DIRECTIONS FOR THIS TASK »
From the entries below, return every line that includes the word "computer".

INPUT FOR THIS TASK »
=== Section Start ===
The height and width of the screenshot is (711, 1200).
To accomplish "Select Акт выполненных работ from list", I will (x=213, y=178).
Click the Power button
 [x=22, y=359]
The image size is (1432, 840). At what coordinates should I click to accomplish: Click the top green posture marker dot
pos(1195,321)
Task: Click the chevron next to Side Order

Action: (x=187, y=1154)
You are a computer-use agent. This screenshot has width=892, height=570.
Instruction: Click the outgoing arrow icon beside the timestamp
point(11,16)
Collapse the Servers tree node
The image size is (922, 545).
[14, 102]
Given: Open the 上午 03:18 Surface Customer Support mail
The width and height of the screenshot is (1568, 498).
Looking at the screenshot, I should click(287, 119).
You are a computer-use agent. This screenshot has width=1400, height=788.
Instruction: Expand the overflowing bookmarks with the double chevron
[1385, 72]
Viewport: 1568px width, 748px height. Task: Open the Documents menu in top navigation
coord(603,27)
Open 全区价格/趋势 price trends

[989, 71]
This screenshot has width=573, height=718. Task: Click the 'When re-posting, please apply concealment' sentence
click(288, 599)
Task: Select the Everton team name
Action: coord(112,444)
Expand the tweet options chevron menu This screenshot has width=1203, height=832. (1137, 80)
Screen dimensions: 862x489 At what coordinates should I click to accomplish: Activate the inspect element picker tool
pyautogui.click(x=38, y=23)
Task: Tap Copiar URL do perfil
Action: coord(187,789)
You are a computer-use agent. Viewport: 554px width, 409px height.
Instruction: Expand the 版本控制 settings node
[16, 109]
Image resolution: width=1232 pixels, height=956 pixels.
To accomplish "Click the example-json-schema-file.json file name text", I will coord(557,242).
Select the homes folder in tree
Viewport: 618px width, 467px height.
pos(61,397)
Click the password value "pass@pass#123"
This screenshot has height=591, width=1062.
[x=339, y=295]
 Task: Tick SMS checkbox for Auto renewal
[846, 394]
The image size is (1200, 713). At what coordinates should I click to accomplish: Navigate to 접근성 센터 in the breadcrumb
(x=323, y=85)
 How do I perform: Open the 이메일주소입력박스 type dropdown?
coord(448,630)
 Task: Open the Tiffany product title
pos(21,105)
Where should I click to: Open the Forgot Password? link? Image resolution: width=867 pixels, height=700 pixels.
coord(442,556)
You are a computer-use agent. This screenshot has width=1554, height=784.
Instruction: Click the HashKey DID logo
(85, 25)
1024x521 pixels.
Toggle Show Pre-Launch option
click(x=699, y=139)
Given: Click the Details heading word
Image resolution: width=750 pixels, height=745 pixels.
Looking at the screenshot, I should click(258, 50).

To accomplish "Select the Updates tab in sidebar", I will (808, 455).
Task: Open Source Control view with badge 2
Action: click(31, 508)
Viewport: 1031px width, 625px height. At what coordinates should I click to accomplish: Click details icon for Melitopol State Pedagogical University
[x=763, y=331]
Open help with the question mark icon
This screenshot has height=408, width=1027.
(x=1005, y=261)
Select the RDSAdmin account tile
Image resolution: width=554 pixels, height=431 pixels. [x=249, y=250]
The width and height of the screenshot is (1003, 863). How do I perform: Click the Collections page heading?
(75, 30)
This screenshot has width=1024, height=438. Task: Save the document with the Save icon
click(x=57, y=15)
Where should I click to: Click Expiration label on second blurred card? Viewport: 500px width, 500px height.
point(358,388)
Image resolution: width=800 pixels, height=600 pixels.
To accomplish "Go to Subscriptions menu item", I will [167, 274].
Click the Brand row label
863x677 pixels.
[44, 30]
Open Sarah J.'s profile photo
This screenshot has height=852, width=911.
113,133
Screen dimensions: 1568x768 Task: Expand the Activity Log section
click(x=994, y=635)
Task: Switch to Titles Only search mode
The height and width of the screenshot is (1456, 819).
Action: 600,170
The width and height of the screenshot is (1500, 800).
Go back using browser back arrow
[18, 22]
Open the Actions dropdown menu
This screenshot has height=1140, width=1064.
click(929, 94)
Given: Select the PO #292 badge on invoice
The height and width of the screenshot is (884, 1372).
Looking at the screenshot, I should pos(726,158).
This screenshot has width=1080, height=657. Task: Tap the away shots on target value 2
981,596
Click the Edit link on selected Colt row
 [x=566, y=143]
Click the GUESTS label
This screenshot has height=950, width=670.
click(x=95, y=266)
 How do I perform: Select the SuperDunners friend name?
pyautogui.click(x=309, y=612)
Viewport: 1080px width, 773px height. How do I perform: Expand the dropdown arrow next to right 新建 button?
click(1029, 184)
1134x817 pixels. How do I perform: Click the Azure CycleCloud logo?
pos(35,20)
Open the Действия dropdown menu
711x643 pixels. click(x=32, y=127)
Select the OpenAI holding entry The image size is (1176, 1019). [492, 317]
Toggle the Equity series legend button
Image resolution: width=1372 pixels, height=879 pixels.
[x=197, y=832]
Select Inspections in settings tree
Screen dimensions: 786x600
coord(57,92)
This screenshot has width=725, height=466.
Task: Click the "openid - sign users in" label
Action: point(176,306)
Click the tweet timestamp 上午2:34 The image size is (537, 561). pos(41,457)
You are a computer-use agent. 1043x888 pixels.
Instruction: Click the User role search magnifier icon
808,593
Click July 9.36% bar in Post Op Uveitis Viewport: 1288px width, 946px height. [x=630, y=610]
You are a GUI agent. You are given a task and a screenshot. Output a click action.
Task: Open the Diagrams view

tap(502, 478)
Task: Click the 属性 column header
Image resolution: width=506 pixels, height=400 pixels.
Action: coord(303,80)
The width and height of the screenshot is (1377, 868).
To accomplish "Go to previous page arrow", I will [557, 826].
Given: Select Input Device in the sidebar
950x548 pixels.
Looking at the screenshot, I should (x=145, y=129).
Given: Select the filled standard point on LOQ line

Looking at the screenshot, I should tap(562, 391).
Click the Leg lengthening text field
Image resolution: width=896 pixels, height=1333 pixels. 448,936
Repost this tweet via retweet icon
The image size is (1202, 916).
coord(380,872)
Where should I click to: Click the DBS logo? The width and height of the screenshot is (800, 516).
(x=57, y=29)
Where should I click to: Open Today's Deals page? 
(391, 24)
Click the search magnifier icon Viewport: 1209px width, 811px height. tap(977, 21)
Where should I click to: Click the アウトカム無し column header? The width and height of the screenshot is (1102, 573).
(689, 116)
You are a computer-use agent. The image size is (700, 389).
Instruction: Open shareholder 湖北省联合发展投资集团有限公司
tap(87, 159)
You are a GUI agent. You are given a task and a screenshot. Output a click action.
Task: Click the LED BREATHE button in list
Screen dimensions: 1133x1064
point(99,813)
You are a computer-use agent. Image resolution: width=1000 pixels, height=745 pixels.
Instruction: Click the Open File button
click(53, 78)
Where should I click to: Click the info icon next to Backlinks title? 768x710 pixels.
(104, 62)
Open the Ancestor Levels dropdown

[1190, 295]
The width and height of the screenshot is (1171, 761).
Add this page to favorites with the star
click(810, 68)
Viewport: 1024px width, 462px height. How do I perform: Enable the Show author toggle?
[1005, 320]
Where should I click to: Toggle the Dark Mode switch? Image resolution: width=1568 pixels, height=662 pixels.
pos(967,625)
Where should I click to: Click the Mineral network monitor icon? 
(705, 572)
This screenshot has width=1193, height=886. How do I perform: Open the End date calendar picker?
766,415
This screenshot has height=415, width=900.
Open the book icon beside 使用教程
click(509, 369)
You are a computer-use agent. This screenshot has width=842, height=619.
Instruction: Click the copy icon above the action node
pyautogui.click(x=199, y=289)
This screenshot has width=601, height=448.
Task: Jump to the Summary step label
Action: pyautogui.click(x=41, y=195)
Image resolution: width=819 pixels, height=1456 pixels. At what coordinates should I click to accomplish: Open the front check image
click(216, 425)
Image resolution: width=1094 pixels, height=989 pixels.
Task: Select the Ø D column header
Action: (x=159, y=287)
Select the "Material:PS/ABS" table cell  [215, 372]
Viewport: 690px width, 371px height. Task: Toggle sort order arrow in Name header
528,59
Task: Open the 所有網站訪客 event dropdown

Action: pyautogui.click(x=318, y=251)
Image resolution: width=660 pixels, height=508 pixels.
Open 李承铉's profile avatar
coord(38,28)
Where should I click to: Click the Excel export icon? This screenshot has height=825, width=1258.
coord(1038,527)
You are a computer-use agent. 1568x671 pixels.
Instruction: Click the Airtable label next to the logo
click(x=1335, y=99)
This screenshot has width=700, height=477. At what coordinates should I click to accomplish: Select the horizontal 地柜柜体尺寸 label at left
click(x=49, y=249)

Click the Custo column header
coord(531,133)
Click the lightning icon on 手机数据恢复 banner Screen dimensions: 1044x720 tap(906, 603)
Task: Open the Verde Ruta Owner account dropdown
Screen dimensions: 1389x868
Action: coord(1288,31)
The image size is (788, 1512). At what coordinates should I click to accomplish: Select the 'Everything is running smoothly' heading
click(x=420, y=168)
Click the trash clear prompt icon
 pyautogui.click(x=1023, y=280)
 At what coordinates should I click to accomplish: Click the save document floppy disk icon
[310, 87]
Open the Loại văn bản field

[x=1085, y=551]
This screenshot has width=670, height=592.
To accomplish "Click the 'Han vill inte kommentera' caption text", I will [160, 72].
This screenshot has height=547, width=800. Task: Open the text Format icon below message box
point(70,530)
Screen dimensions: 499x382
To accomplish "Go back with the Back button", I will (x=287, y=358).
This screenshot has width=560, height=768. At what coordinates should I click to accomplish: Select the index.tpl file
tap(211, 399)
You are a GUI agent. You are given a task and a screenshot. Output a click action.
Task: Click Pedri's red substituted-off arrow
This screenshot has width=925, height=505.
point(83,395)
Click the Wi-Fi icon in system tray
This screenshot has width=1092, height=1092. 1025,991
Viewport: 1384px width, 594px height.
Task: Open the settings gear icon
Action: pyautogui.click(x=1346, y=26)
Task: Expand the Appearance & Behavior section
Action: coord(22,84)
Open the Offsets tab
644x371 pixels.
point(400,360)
=== Section End ===
ANSWER SPACE »
You are a computer-use agent. This screenshot has width=892, height=570.
You are a computer-use agent. This screenshot has width=1400, height=788.
You are a computer-use agent. Viewport: 554px width, 409px height.
You are a computer-use agent. This screenshot has width=1554, height=784.
You are a computer-use agent. 1043x888 pixels.
You are a computer-use agent. The image size is (700, 389).
You are a computer-use agent. Image resolution: width=1000 pixels, height=745 pixels.
You are a computer-use agent. This screenshot has width=842, height=619.
You are a computer-use agent. 1568x671 pixels.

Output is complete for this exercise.